Dichter Jan Arends (1925-1974) was ook schrijver en vertaler. Hij heeft een klein oeuvre van verhalen en gedichten nagelaten. Het werk van Jan Arends bevat veel autobiografische elementen en geeft een kritische visie op de Nederlandse maatschappij vanuit een persoonlijk perspectief. Zijn leven (bijvoorbeeld ervaringen met strenge vorst in de hongerwinter van 1944) en zijn literaire werk zijn sterk met elkaar vervlochten. Arends had een zeer complexe en moeilijke jeugd. Op later leeftijd verbleef hij geregeld in psychiatrische inrichtingen al gaat het verhaal dat hij ‘minder gek was’ dan dat hij zich voordeed en kwam een opname in een psychiatrisch ziekenhuis hem soms goed uit in een tijd dat de sociale voorzieningen voornamelijk uit verschillende vormen van liefdadigheid bestonden.

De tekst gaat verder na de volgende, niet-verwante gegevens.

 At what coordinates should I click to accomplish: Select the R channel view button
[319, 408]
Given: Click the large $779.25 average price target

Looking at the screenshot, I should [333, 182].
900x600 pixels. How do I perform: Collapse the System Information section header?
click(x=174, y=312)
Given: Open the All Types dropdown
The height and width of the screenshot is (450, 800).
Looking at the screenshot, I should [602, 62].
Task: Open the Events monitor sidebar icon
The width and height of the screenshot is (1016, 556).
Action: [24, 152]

In januari 1944 heeft Jan Arends een eerste gedicht in een illegaal krantje gepubliceerd. Vanaf 1949 wordt af en toe een gedicht van hem gepubliceerd in tijdschriften. Uiteindelijk debuteert hij in 1965 bij De Bezige Bij met de bundel ‘Gedichten’. Als schrijver was hij toen al gedebuteerd met een verhaal in Maatstaf in 1955. Zelf hoorde ik voor het eerst van de schrijver Arends in de jaren ’70 nadat hij met zijn verhalenbundel ‘Keefman’ enig succes had.

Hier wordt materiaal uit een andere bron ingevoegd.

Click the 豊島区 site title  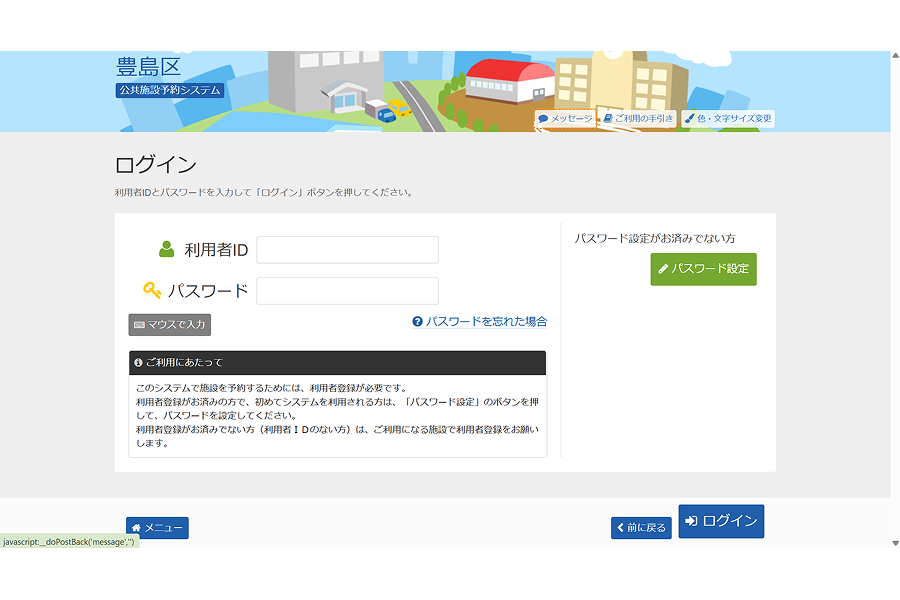click(148, 68)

Op 21 januari 1974, twee dagen voordat zijn gedichtenbundel ‘Lunchpauzegedichten’ verschijnt, pleegt hij zelfmoord door uit het raam van zijn woning op de vijfde etage van een flat in Amsterdam te springen. In deze bundel staan grillige, donkere maar ook wrang-geestige gedichten. Mijn exemplaar is uit 2015 en een elfde druk waaruit maar blijkt dat zijn werk nog altijd wordt gewaardeerd. Uit deze bundel, met een nawoord van Menno Wigman, koos ik het gedicht gericht aan mededichter A. Roland Holst zonder titel.

.

 Voor A. Roland Holst

.

Wat

doet

een man?

.

Hij

geeft de zee

namen.

.

Hij

gaat

naar het strand.

.

Hij

geeft

de zee

een naam.

.

Hij

geeft

zijn taal

aan de zee.

.

Hij

geeft

aan de zee

de mond

van de aarde.

.

Hij

geeft

alle namen

aan de zee.

.

 

Het recht om te doden

Anna Świrszczyńska

.

De Poolse dichter Anna Świrszczyńska (1909-1984) schrijft in haar poëzie over haar ervaringen in de Tweede Wereldoorlog, het moederschap, het vrouwelijke lichaam en sensualiteit, maar ook over mensenrechten en het feminisme. Ze begon haar gedichten in de jaren dertig van de 20e eeuw te publiceren. Tijdens de nazi-bezetting van Polen werd ze lid van de Poolse verzetsbeweging. Ze was militaire verpleegster tijdens de Opstand van Warschau in 1944. In die tijd wachtte ze ooit 60 minuten op haar executie (die niet plaatsvond). Begrijpelijk hadden haar ervaringen en herinneringen aan deze oorlogsjaren grote invloed op haar werk. In 1974 schreef ze de in het Engels vertaalde bundel over deze periode en het lijden dat ze toen meemaakte en zag getiteld ‘Building the Barricade’.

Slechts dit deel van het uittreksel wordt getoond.